The comment #cloud-config is treated as a directive and is essential.

package-update runs apt-get update to make sure the package list is up to date. package_upgrade runs apt-get upgrade to make sure everythig is up to date. Next under packages we make sure that nginx is installed and the runcmd starts nginx.

We add this to our instance resource "aws_instance" "web" with the attribute

  user_data  =  file("cloud_config.yaml")

There’s also the option to use Terraform templates, but whatevs.

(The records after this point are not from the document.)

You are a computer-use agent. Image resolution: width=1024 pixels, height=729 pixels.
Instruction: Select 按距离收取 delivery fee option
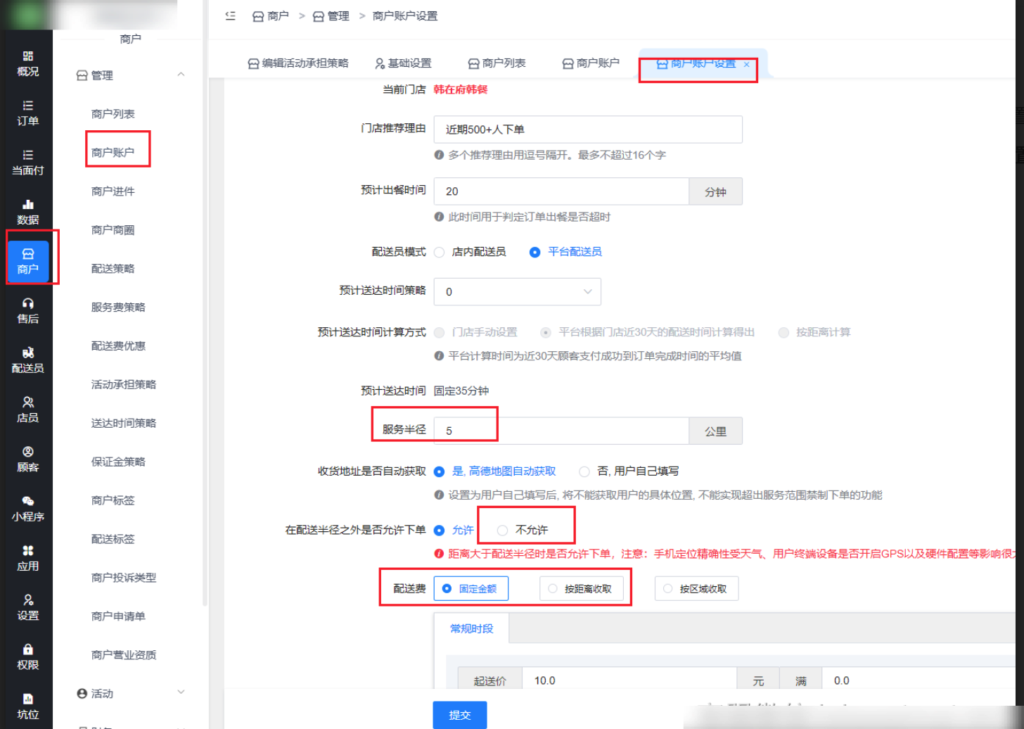tap(552, 590)
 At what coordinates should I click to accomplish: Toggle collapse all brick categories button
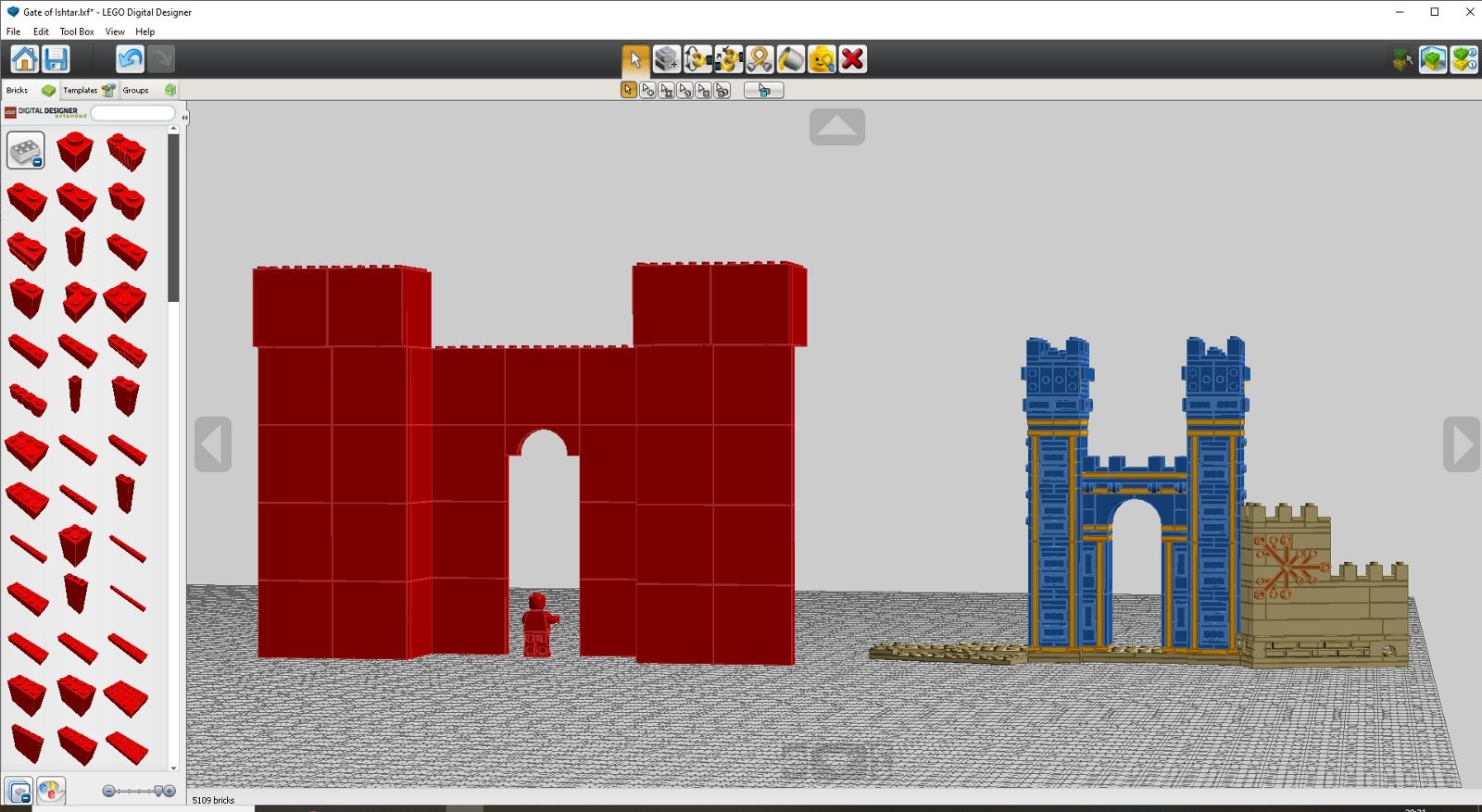coord(19,791)
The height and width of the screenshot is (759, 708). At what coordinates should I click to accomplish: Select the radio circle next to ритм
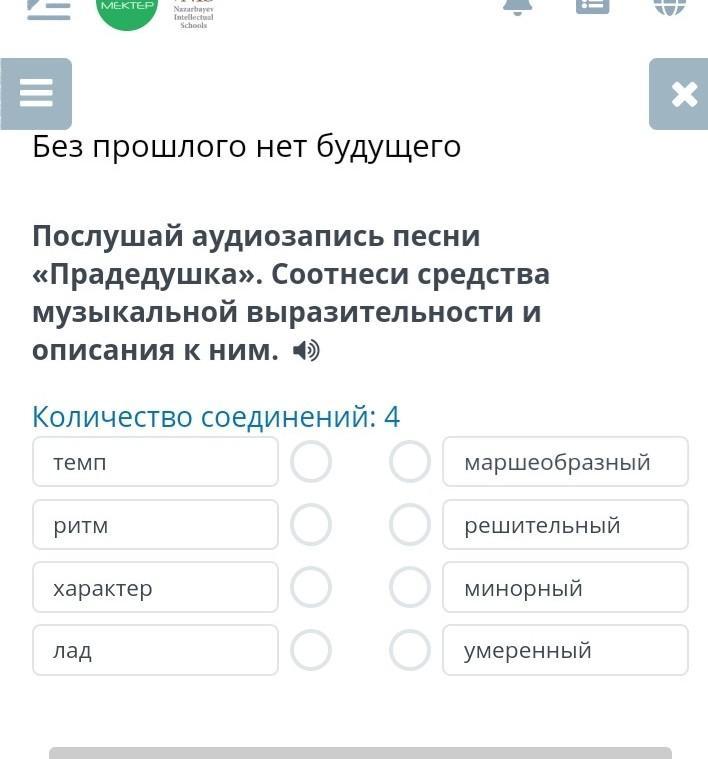[311, 525]
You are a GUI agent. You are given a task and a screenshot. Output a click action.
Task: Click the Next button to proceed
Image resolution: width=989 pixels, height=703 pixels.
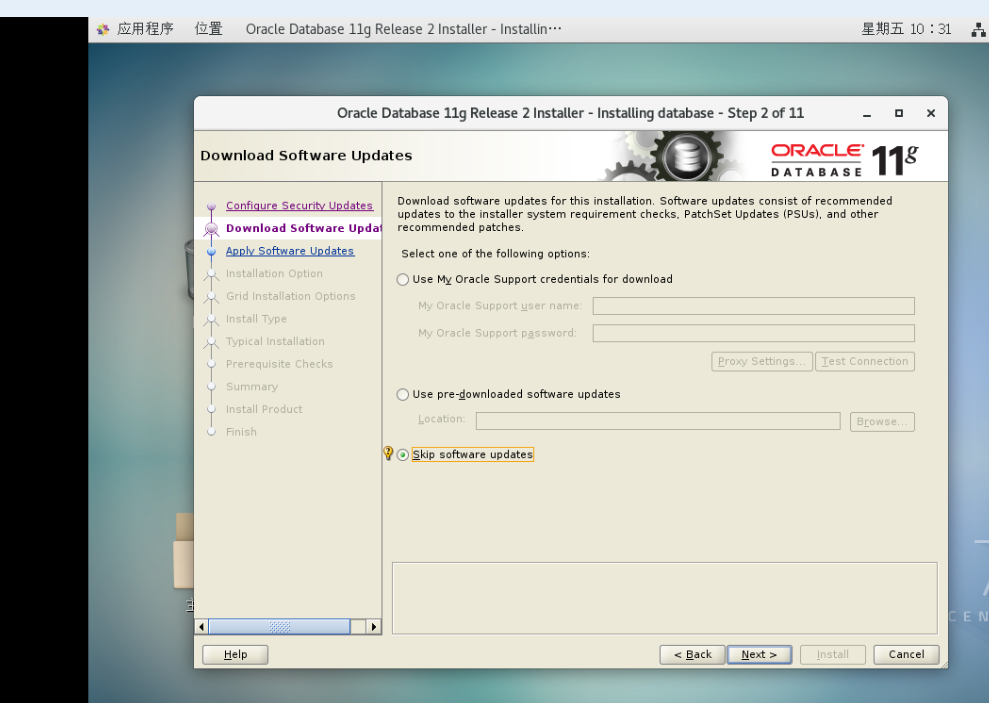coord(759,654)
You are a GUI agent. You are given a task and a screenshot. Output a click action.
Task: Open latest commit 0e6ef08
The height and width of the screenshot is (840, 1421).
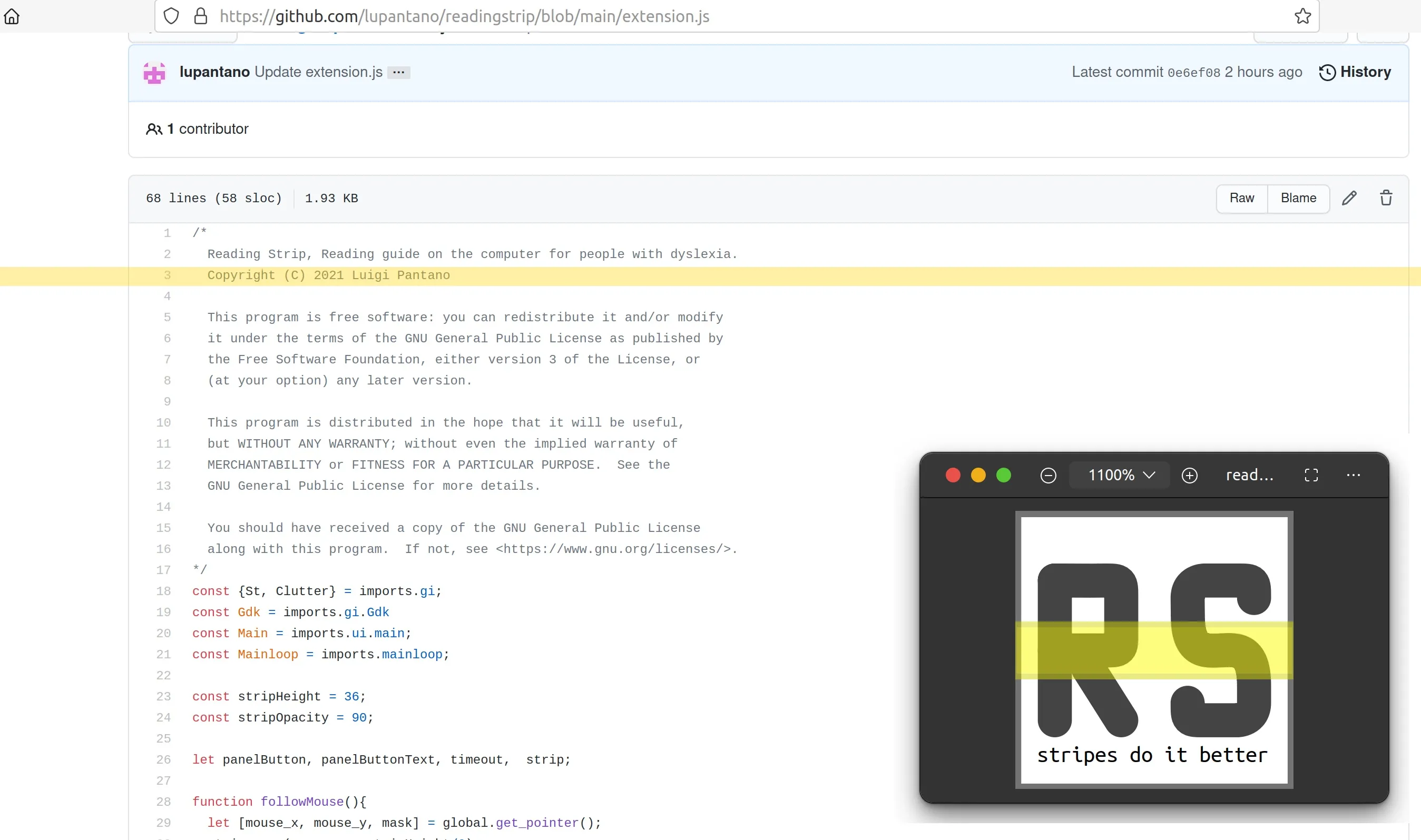click(1193, 73)
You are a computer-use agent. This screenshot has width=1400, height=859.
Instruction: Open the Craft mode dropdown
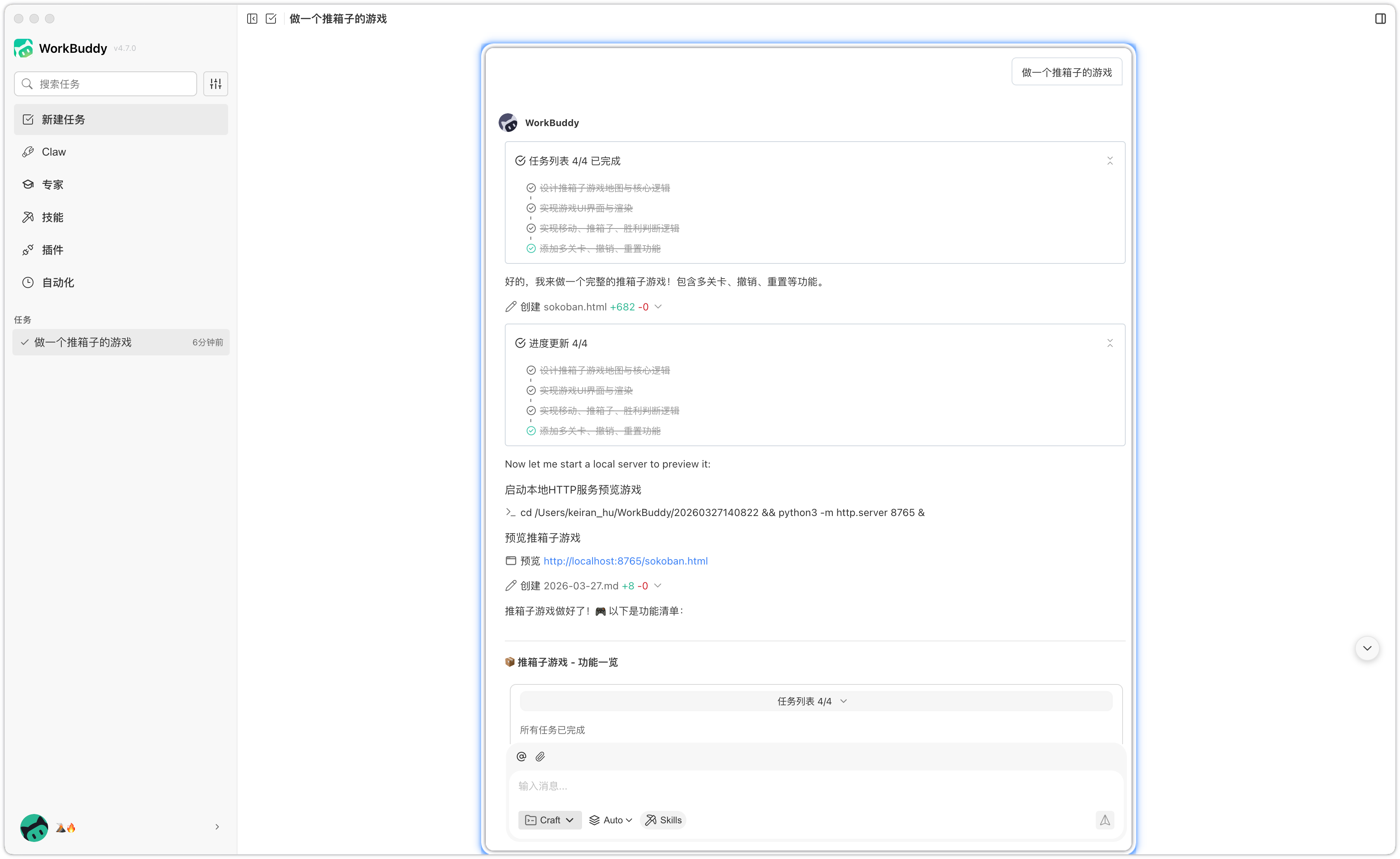pyautogui.click(x=549, y=820)
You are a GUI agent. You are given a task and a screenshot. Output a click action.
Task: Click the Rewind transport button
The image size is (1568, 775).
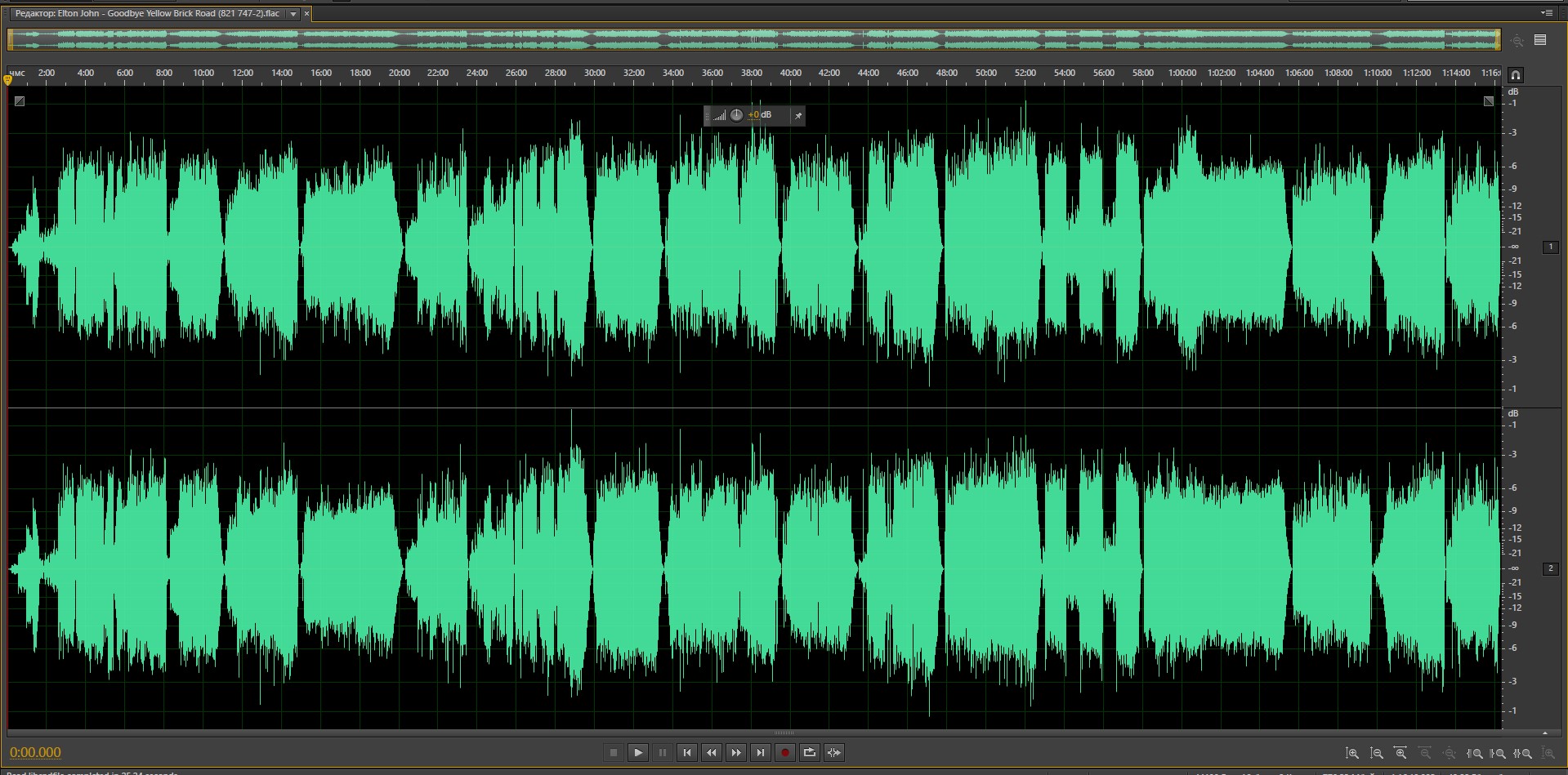pyautogui.click(x=712, y=752)
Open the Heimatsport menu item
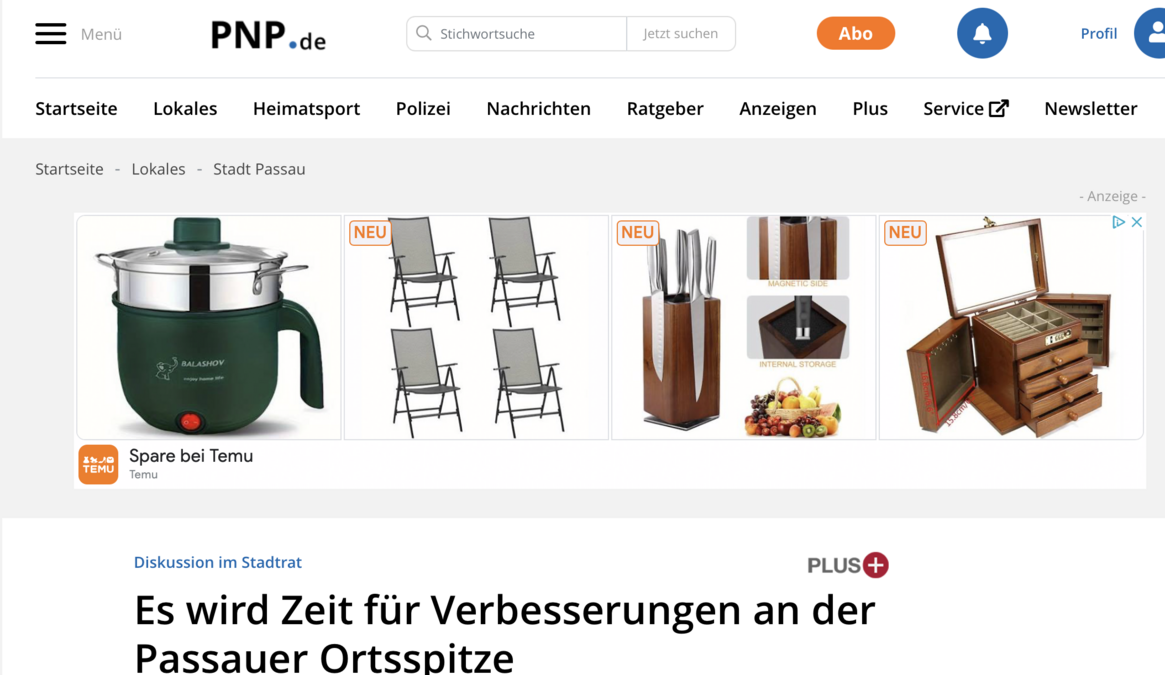1165x675 pixels. tap(306, 109)
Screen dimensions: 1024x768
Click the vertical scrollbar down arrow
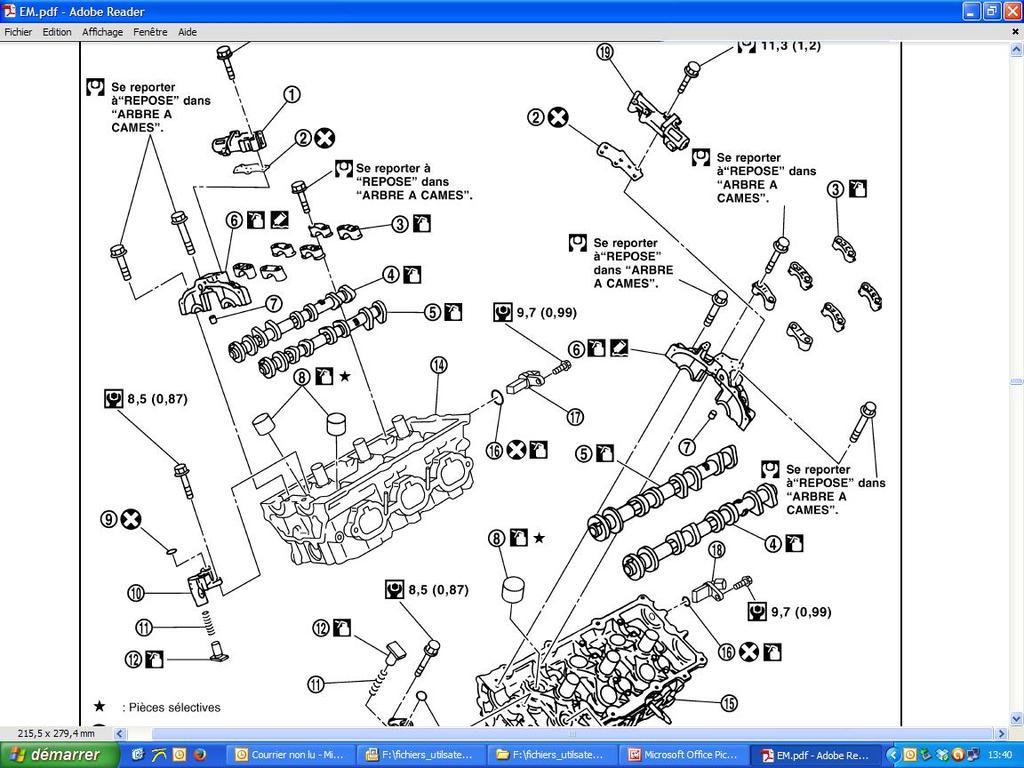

And that’s it, and we can run terraform apply. Except it didn’t work when I did that 🙀: browsing to the ELB’s address gave a blank page rather than the Nginx welcome page. Clicking around the console it showed that the ELB considered the instance “Out of service”. It had failed the health checks.

Provisioning remote-exec means that the Terraform waits for that to complete before setting up the ELB. With cloud-init the ELB is set up before nginx is up, so the health check can fail. The default health check configuration is to check every 30 seconds, to consider unhealthy after 2 failed checks and to then need 10 checks to be considered healthy. My mental arithmetic makes that at least 5 minutes until a failed instance will be considered healthy again. I changed the timings with Terraform configuration of resource "aws_elb" "web"

  health_check {
    healthy_threshold   = 2
    unhealthy_threshold = 2
    timeout             = 3
    target              = "HTTP:80/"
    interval            = 5
  }

I also changed the protocol (with the target attribute) to http from tcp. This is almost certainly less optimal, but it was good for debugging: by ssh’ing on to the box I could then tail -f /var/log/nginx/access.log to see the heartbeats.

No hearbeats. Instance still out-of-service. No dice.

It turns out that for no reason I can fathom the ELB lost the ability to route to the subnet of the instance, when the instance was configured in this way. There are two solutions (that I found from trial, error, and hints on Stack Overflow) to this:

Make the ELB and the instance share the same subnet
Make an explicit local egress rule from the ELB to the VPC in the ELB’s security group.

I settled on the latter. In resource "aws_security_group" "elb":

  egress {
    from_port = 80
    to_port =  80
    protocol = "tcp"
    cidr_blocks = ["10.0.0.0/16"]
  }

The Terraform for all of this is now here.